*** Dataset excerpts ***

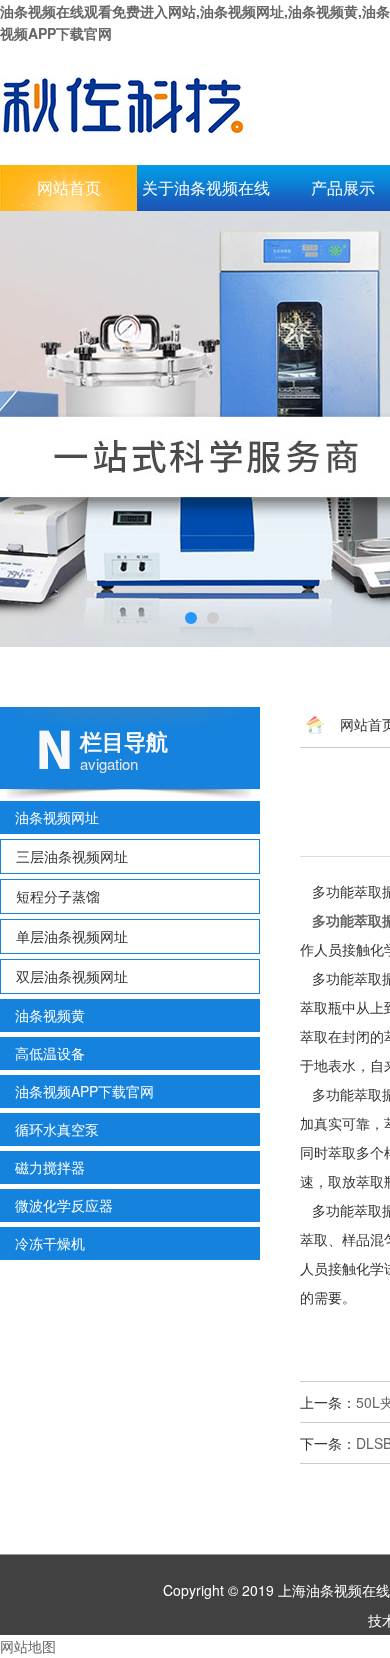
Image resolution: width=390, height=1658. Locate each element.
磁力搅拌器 (50, 1167)
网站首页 (69, 187)
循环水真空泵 (57, 1129)
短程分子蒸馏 (58, 896)
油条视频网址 (57, 817)
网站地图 (28, 1646)
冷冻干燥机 (50, 1243)
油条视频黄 (50, 1015)
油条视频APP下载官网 (84, 1091)
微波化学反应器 (64, 1205)
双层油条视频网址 (72, 976)
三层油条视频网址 (72, 856)
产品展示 (343, 187)
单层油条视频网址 (72, 936)
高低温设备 (50, 1053)
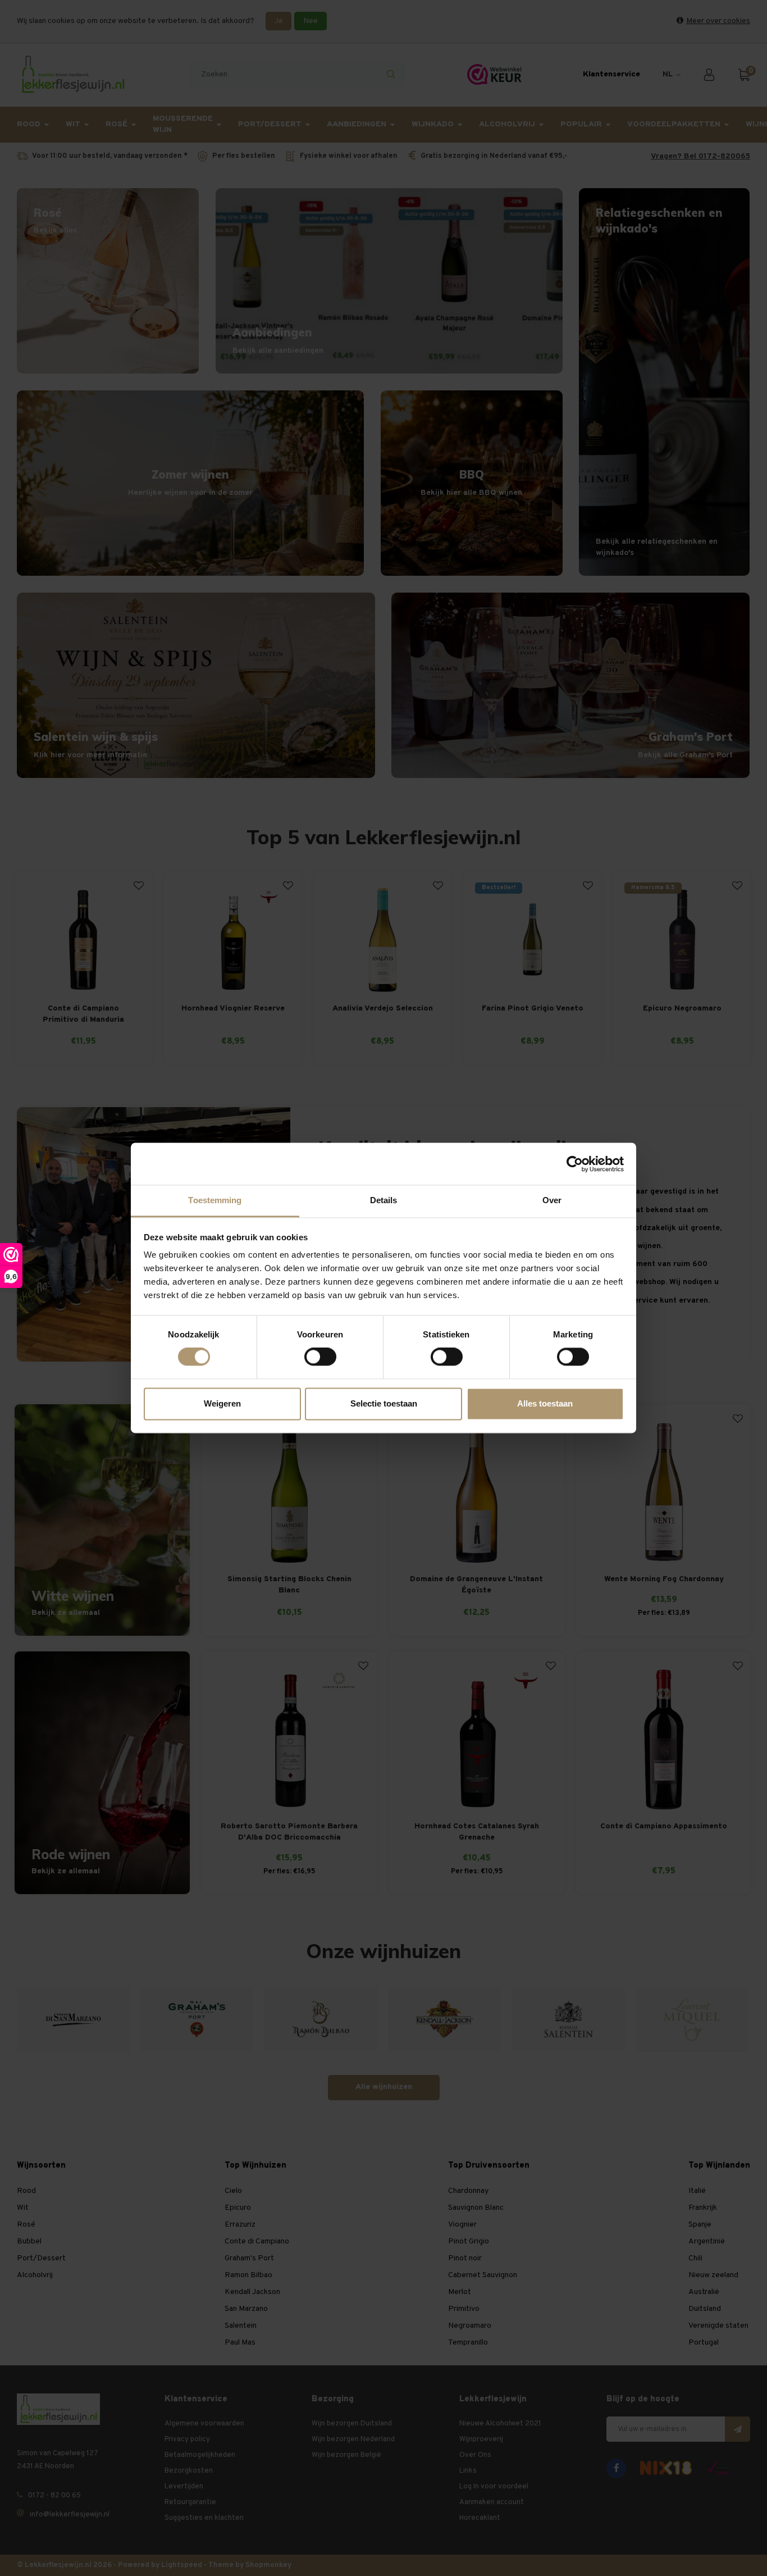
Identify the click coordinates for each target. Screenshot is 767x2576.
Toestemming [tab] (214, 1200)
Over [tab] (551, 1200)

***

The problem: What you produce must match the listing word for word, with no images in it.

Answer:
Image resolution: width=390, height=1658. Locate each element.
磁力搅拌器 (50, 1167)
网站首页 (69, 187)
循环水真空泵 (57, 1129)
短程分子蒸馏 (58, 896)
油条视频网址 (57, 817)
网站地图 (28, 1646)
冷冻干燥机 (50, 1243)
油条视频黄 (50, 1015)
油条视频APP下载官网 (84, 1091)
微波化学反应器 (64, 1205)
双层油条视频网址 (72, 976)
三层油条视频网址 (72, 856)
产品展示 (343, 187)
单层油条视频网址 (72, 936)
高低温设备 (50, 1053)
Identify the click coordinates for each target. Screenshot is 767x2576.
Toestemming [tab] (214, 1200)
Over [tab] (551, 1200)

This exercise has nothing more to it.